Taux et durée de cotisation

 

"La question qui est posée pour votre génération, c'est 'Est-ce qu'on va devoir cotiser un peu plus pour que le système soit équilibré en 2025?' Je n'ai pas la réponse aujourd'hui, la question a été posée par le premier ministre au COR [Conseil d'orientation des retraites]", a-t-il expliqué, assurant que l'âge de départ à la retraite serait maintenu à 62 ans.

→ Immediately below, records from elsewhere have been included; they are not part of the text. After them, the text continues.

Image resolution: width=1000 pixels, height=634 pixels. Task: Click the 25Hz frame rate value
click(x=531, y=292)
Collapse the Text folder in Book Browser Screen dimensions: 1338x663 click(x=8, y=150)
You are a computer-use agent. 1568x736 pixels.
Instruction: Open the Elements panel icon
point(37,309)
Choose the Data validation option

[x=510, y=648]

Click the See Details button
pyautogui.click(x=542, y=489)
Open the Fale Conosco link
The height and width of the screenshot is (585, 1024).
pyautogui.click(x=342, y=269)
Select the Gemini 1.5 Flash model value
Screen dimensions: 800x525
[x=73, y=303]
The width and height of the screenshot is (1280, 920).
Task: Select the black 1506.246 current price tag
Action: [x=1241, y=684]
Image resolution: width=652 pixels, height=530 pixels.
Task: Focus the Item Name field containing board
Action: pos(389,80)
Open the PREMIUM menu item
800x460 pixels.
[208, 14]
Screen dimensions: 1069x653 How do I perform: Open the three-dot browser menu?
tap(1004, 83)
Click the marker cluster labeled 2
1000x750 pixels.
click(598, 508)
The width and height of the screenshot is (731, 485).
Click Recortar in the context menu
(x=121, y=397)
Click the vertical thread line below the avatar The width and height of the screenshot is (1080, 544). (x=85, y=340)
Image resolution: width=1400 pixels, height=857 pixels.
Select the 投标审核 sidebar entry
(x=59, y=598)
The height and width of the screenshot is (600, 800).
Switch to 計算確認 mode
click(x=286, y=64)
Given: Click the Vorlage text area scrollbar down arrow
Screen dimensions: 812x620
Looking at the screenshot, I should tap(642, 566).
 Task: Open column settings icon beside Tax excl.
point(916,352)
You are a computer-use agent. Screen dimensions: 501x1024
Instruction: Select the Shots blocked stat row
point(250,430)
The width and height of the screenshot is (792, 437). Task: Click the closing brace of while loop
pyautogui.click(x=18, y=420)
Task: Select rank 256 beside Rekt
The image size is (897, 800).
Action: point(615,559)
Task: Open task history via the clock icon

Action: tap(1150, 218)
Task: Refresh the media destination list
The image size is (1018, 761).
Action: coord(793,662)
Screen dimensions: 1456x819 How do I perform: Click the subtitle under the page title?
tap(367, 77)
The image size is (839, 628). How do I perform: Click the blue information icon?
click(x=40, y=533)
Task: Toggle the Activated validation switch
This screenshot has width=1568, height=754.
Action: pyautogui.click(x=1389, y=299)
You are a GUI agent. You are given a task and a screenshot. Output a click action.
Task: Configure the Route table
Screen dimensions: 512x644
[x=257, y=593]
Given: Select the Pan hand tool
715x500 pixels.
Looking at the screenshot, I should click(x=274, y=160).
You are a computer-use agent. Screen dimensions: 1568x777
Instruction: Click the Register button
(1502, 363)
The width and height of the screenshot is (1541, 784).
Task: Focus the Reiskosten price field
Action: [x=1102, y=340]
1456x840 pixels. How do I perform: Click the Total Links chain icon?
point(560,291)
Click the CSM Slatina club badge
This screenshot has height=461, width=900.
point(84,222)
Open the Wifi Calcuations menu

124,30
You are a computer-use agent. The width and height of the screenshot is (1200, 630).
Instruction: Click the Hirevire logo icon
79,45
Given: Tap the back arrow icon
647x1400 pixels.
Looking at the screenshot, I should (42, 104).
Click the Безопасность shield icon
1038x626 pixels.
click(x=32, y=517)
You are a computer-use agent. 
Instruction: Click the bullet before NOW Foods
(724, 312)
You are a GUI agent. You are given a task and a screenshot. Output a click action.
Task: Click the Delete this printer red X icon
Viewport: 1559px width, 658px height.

"L'un des points clés qu'on a mis, c'est que le nouveau système, qui doit démarrer en 2025, doit commencer équilibré […]. Si le COR dit 'Il manque 8, 10 milliards', on devra dire 'Il faut travailler un peu plus longtemps'. S'il nous dit "C'est à l'équilibre en 2025', on n'aura pas besoin de faire d'efforts", a-t-il nuancé.
Emmanuel Macron a appelé à la présentation d'une loi cadre issue de la concertation, en juillet 2020 ou avant si possible.
"Sur cette base-là, on pourrait avoir une étude d'impact générale, et avoir des mécanismes de simulation. Est-ce qu'on arrivera à faire des simulations individuelles, les cas étant si spécifiques? Je ne sais pas vous le dire, on va essayer. Mais que chacun puisse en tout cas se repérer par grande catégorie", a-t-il appelé de ses voeux.
 

Ondam et dépendance


Sollicité par un salarié d'établissement de santé privé à but non lucratif, qui a expliqué que l'évolution de ses revenus était conditionnée par la hausse de l'objectif national des dépenses d'assurance maladie (Ondam), Emmanuel Macron a estimé qu'il s'agissait-là d'une "injustice du système actuel", puisque ce salarié, à travail égal, ne bénéficiait pas des mêmes avantages et des mêmes droits à la retraite qu'un agent de la fonction publique hospitalière ou un salarié de clinique commerciale.
 
Il a toutefois estimé que "la bonne réponse ne devait pas simplement sortir de l'Ondam" et que ce dernier n'était pas "intangible".
 
"J'assume totalement les besoins" a-t-il affirmé, évoquant le financement de la psychiatrie ou encore des urgences, la sortie de la tarification à l'activité (T2A) et la refondation des carrières "qui ne se fera pas en 2 ans".
 
"Il faut sortir de la simple contrainte mécanique de l'Ondam" a-t-il appuyé, jugeant que ces deux dernières années n'avaient pas été marquées par une "logique gestionnaire", et qu'il fallait "aller plus vite".
 
Interrogé sur le chantier de la dépendance, "autre continent", le chef de l'Etat a estimé nécessaire de baisser les coûts (domotique, installation, fonctionnement) en industrialisant l'offre, et d'adapter l'offre médico-sociale aux enjeux actuels du grand âge sans tomber dans la "surmédicalisation".
 
"Plus on a une réponse adaptée, plus on limite les coûts", a-t-il argumenté, estimant par ailleurs qu'il fallait plus de personnel soignant, et que la réflexion devait porter sur la structuration et la solvabilité du futur système de prise en charge de la dépendance.